Les consignes
a) Extrayez sans rien changer les lignes des données, en commençant par celle qui contient "Viewport: 1512px width, 793px" et en allant jusqu'à la dernière ligne des données, les deux comprises. Ne mettez pas les images dans votre réponse.
b) Prolongez l'article sur la double pertinence à partir de l'endroit où il s'arrête.

Article
Ainsi, la commission d'un acte illicite (ATF 141 III 294 consid. 5.1) ou l'existence d'un contrat de travail (ATF 137 III 32 consid. 2.3 in fine et 2.4.1) sont des faits doublement pertinents puisqu'ils sont déterminants à la fois pour la compétence et pour le bien-fondé de l'action au fond. 
 
5.2.   
 
5.2.1. La théorie dite de la double pertinence ne concerne que les faits doublement pertinents. Selon cette théorie, le juge saisi examine sa compétence sur la base des allégués, moyens et conclusions de la demande (  der eingeklagte Anspruch und dessen Begründung), sans tenir compte des objections de la partie défenderesse (ATF 141 III 294 consid. 5.2; 136 III 486 consid. 4 p. 487; arrêts 4A_630/2011 du 7 mars 2012 consid. 2.2, non publié in ATF 138 III 166). L'administration des preuves sur les faits doublement pertinents est renvoyée à la phase du procès au cours de laquelle est examiné le bien-fondé de la prétention au fond (arrêts 4A_28/2014 déjà cité, consid. 4.2.2; 4A_113/2014 déjà cité, consid. 2.3; ATF 137 III 32 consid. 2.3 p. 34; 133 III 295 consid. 6.2 p. 298 s.; 122 III 249 consid. 3b/bb p. 252). En d'autres termes, au stade de l'examen et de la décision sur la compétence, qui ont lieu d'entrée de cause, les faits doublement pertinents n'ont pas à être prouvés, mais ils sont censés établis sur la base des allégués, moyens et conclusions du demandeur. Ainsi, le tribunal doit admettre l'existence d'un acte illicite ou l'existence d'un contrat de travail en se basant sur les seules écritures du demandeur, les moyens de preuve à cet égard ne devant être administrés qu'ultérieurement, dans la phase du procès au fond.  
Comme le Tribunal fédéral a déjà eu l'occasion de le préciser, les faits de double pertinence n'ont pas non plus à être rendus vraisemblables au stade de l'examen et de la décision sur la compétence (arrêt 4A_28/2014 précité consid. 4.3). Si certains arrêts semblent avoir exigé que les faits doublement pertinents soient allégués " avec une certaine vraisemblance ", cette condition est étrangère à la théorie de la double pertinence; en réalité, les arrêts dans lesquels il est fait référence à cette notion concernaient des cas exceptionnels d'abus de droit (arrêt précité consid. 5.3).

Données à traiter
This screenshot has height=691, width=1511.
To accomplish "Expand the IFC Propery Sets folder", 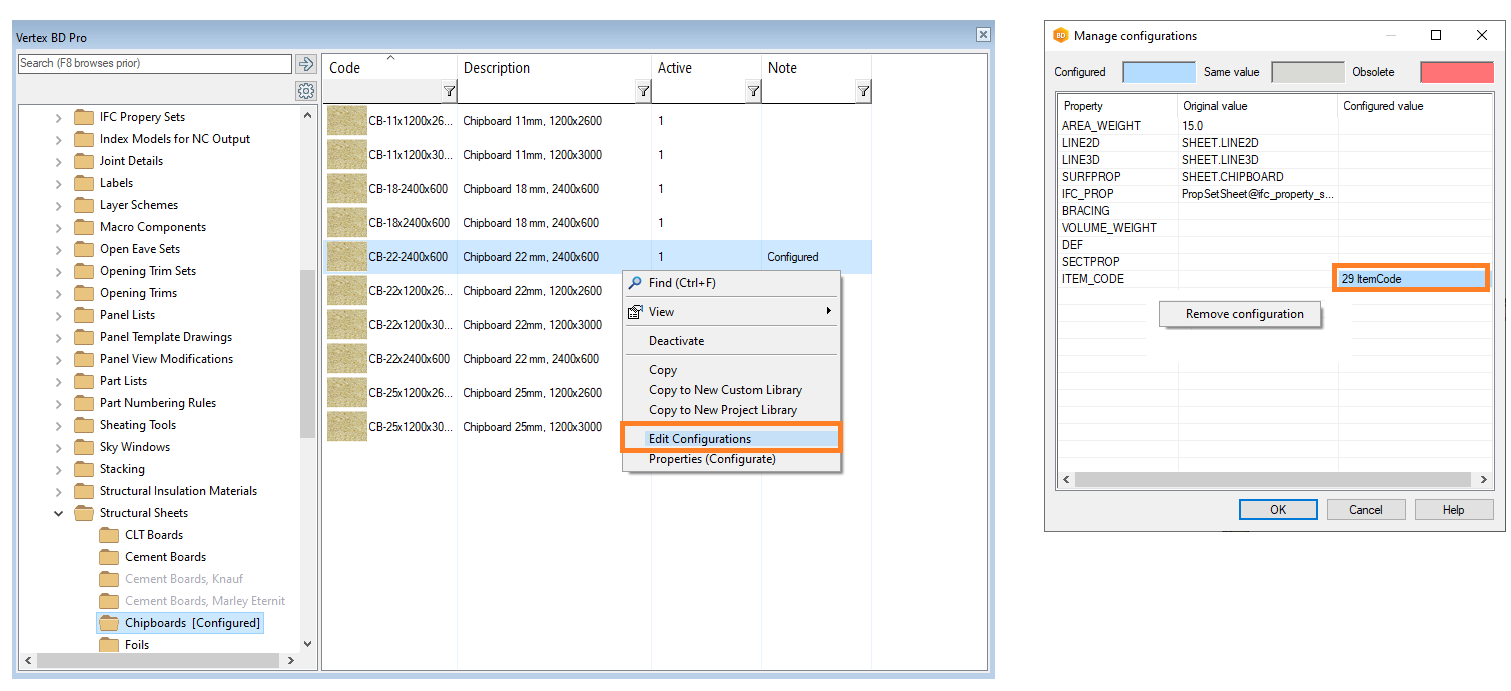I will [x=59, y=117].
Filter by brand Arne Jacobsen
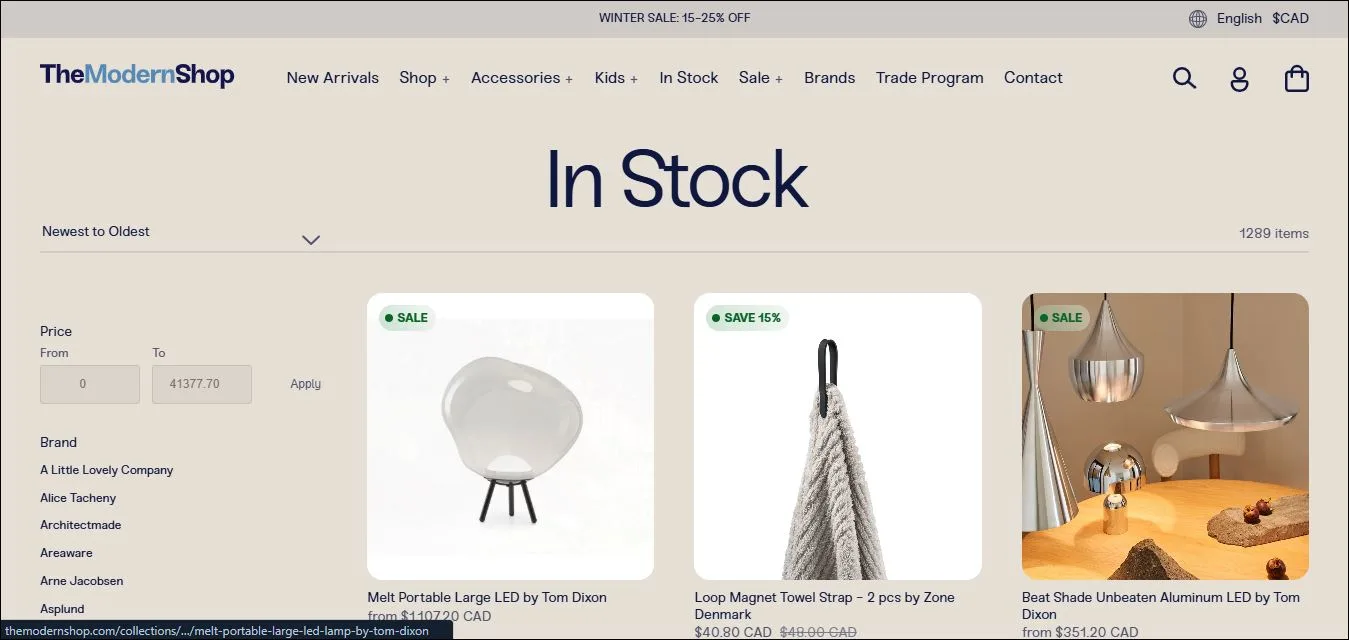This screenshot has width=1349, height=640. [x=82, y=581]
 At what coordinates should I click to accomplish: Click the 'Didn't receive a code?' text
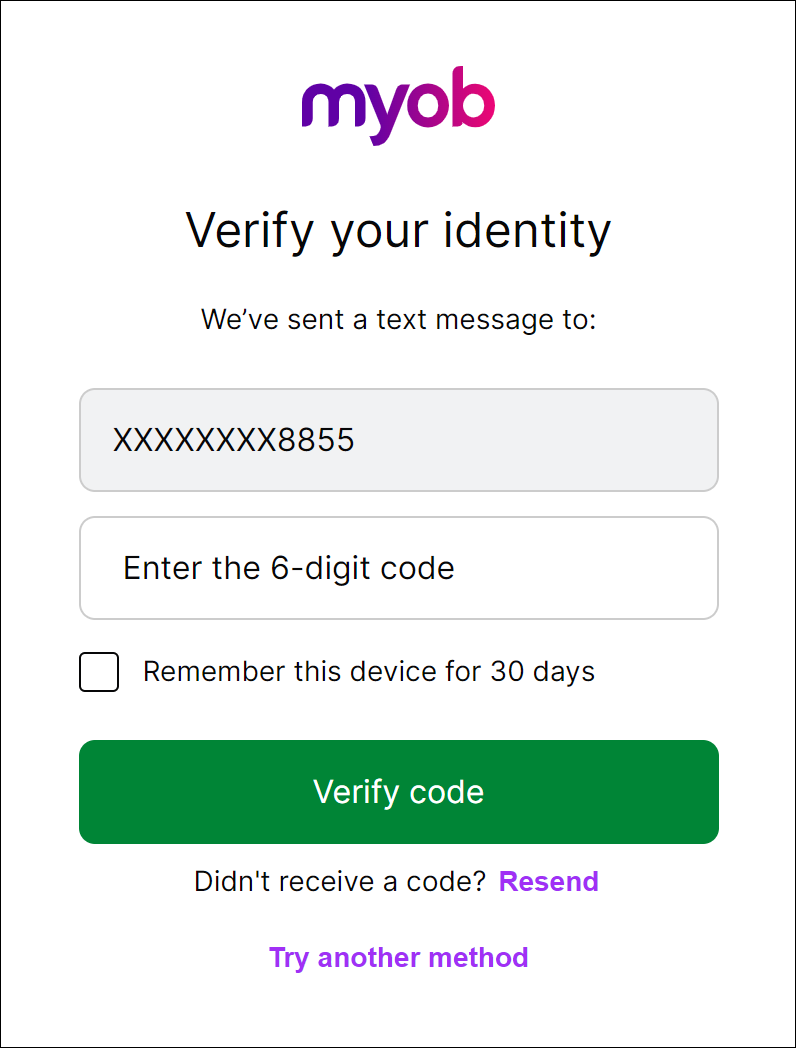coord(340,882)

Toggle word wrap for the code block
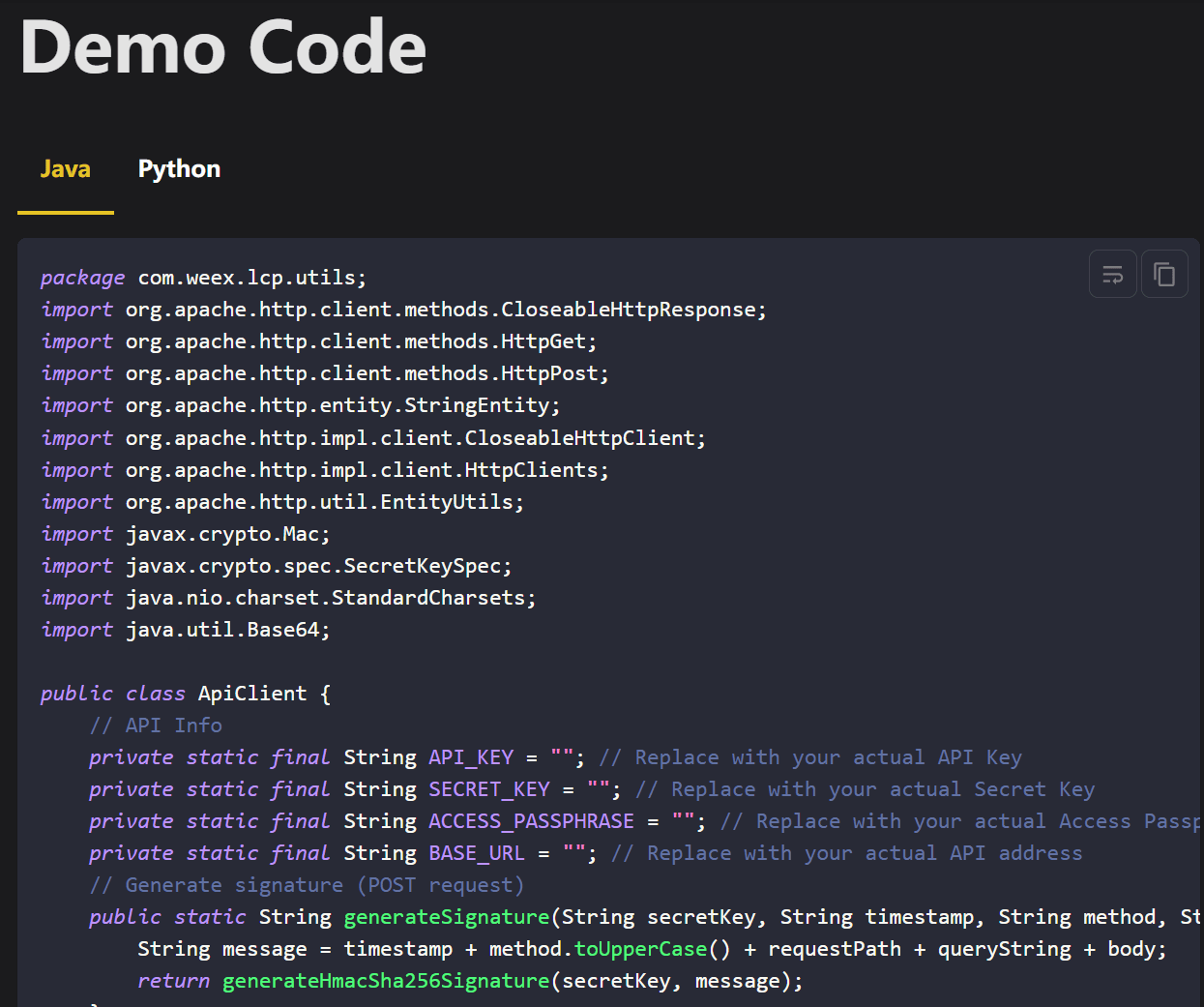coord(1112,275)
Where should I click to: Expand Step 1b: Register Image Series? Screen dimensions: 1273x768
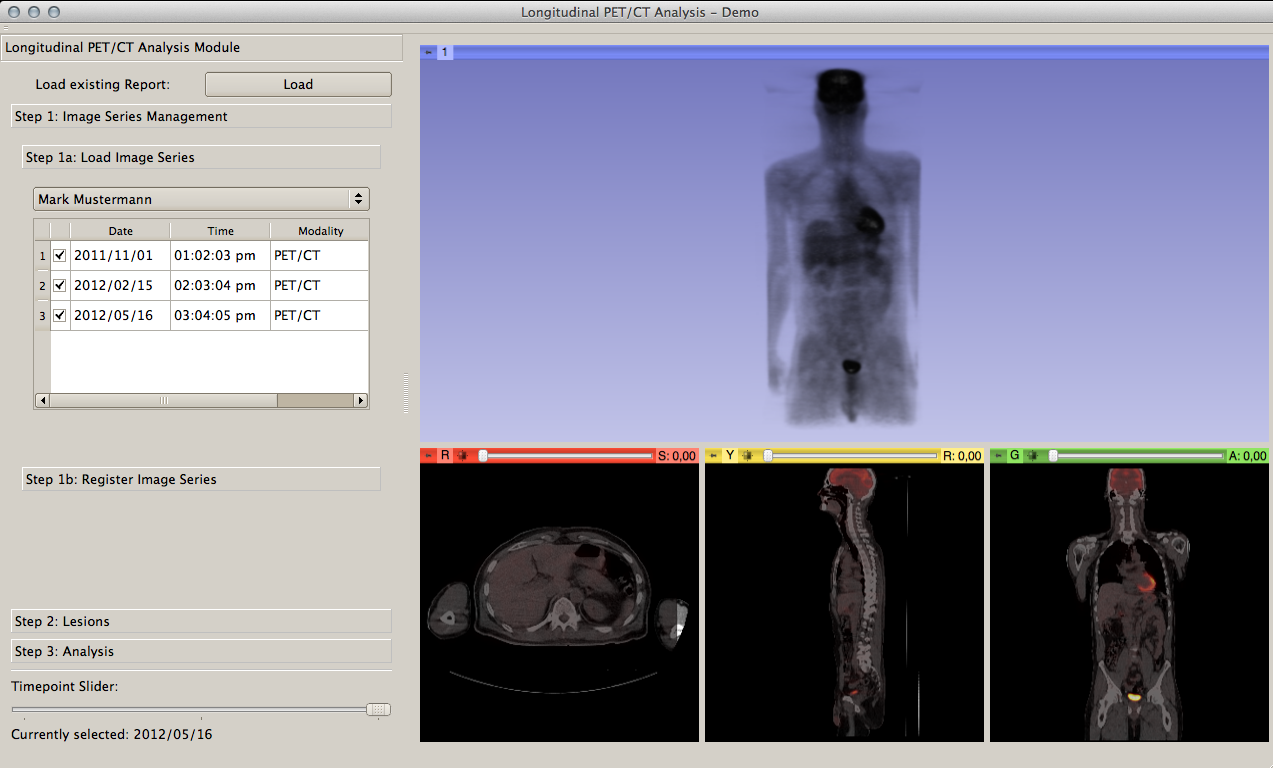(201, 479)
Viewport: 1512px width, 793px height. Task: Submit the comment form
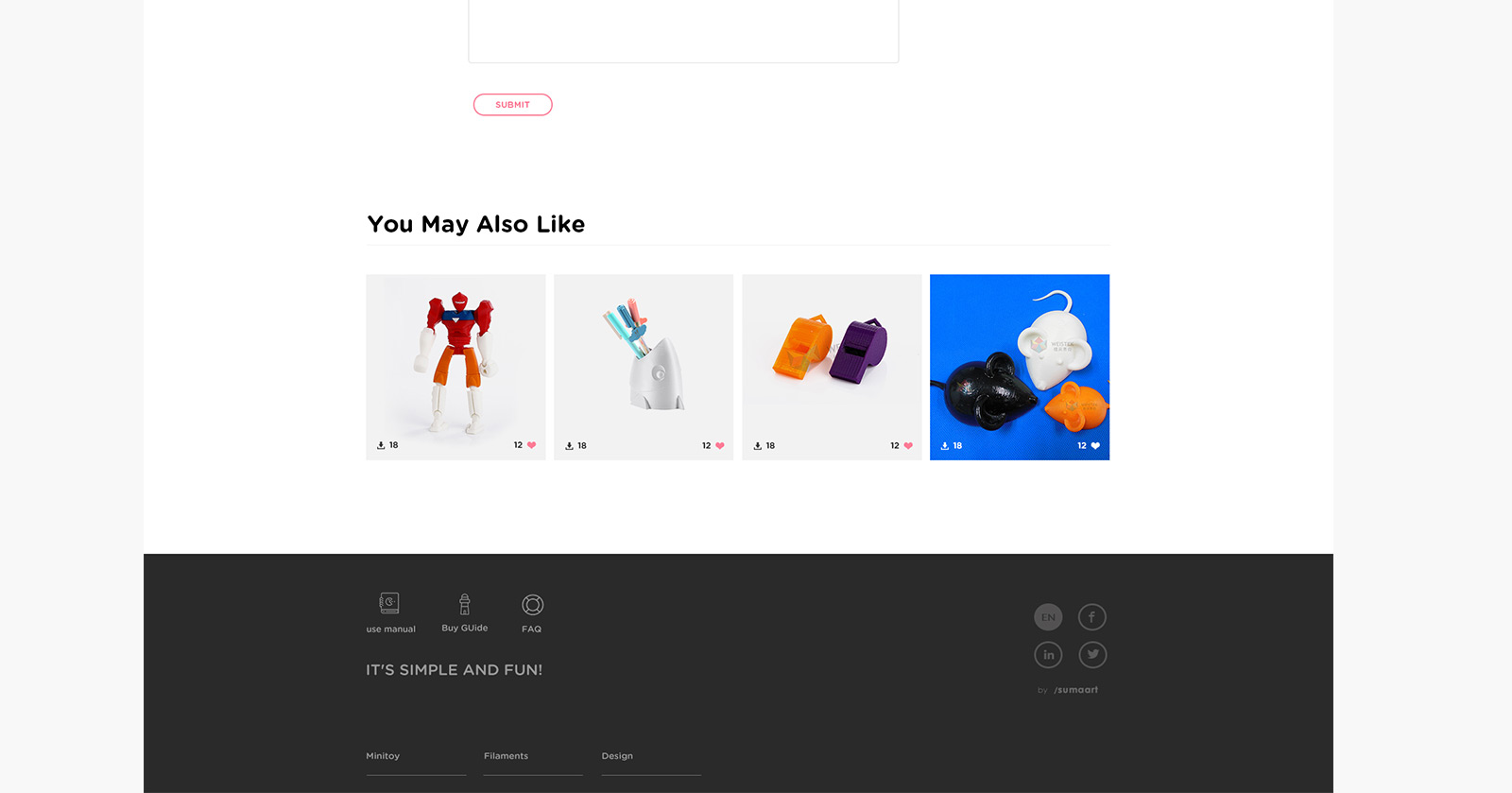pyautogui.click(x=513, y=105)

Réponses par consigne
a)
Viewport: 1512px width, 793px height. Task: Submit the comment form
pyautogui.click(x=513, y=105)

b)
Certes, après l'administration des preuves sur les faits doublement pertinents, le tribunal peut se rendre compte que, contrairement à ce qu'il avait décidé d'entrée de cause dans sa décision admettant sa compétence, celle-ci n'est en réalité pas donnée. Toutefois, il ne peut et ne doit pas alors rendre un nouveau jugement sur sa compétence, puisqu'il ne saurait revenir sur la décision qu'il a prise d'entrée de cause à ce sujet; lorsque, par exemple, l'existence d'un acte illicite n'est pas établie, il doit rejeter la demande par un jugement au fond, lequel est revêtu de l'autorité de la chose jugée. Comme le relève BUCHER (Vers l'implosion de la théorie des faits doublement pertinents, in SJ 2015 II 67 ss, p. 72), " le défaut de la théorie...... consiste en effet à autoriser le juge à constater sa compétence sans en vérifier toutes les conditions, et à renvoyer l'examen des faits doublement pertinents à la procédure au fond, sans tenir compte de l'incidence des mêmes faits sur l'application des règles de compétence ". Cette théorie est néanmoins justifiée dans son résultat, dès lors que le demandeur qui choisit d'introduire son action à un for spécial n'a pas un intérêt à pouvoir, en cas d'échec, la porter ensuite au for ordinaire ou à un autre for spécial (ATF 141 III 294 consid. 5.1; cf. en particulier MARKUS, op. cit., ch. 597 p. 157). 
 
5.2.2. Le renvoi de l'administration des preuves à la phase du procès sur le fond ne dispense toutefois pas le tribunal d'examiner si les faits doublement pertinents allégués par le demandeur - censés établis - sont concluants (  schlüssig) : le tribunal doit en effet examiner s'ils permettent juridiquement de déduire la qualification du contrat ou de l'objet du litige - et, partant, le for - invoqués par le demandeur. Il s'agit-là d'une question de droit (arrêt 4A_703/2014 du 25 juin 2015 consid. 6.1 in fine, destiné à la publication).  
Ainsi, le tribunal doit par exemple décider, sur la base des allégués et moyens du demandeur, si l'action introduite relève bien du contrat de travail (ATF 137 III 32 consid. 2.2) : il doit examiner si les éléments de fait allégués permettent de conclure à l'existence d'un rapport de subordination typique du contrat de travail (ATF 141 III 294 consid. 6.1; arrêt 4A_73/2015 déjà cité consid. 4.2). S'il se pose une question délicate de délimitation (c'est-à-dire s'il est possible, sur la base des éléments allégués, de désigner aussi bien un contrat de travail qu'un autre contrat), elle devra être tranchée lors de l'examen du bien-fondé de la prétention au fond, en même temps que celle de savoir si un contrat a réellement été passé (ATF 137 III 32 consid. 2.4.2; arrêt 4A_73/2015 déjà cité consid. 4.2). Pour permettre au tribunal d'effectuer cette appréciation (juridique), il faut et il suffit que le demandeur allègue le fait doublement pertinent de façon suffisante, c'est-à-dire de telle façon que son contenu permette cette appréciation juridique (ATF 141 III 294 consid. 6.1; arrêt 4A_73/2015 consid. 4.2).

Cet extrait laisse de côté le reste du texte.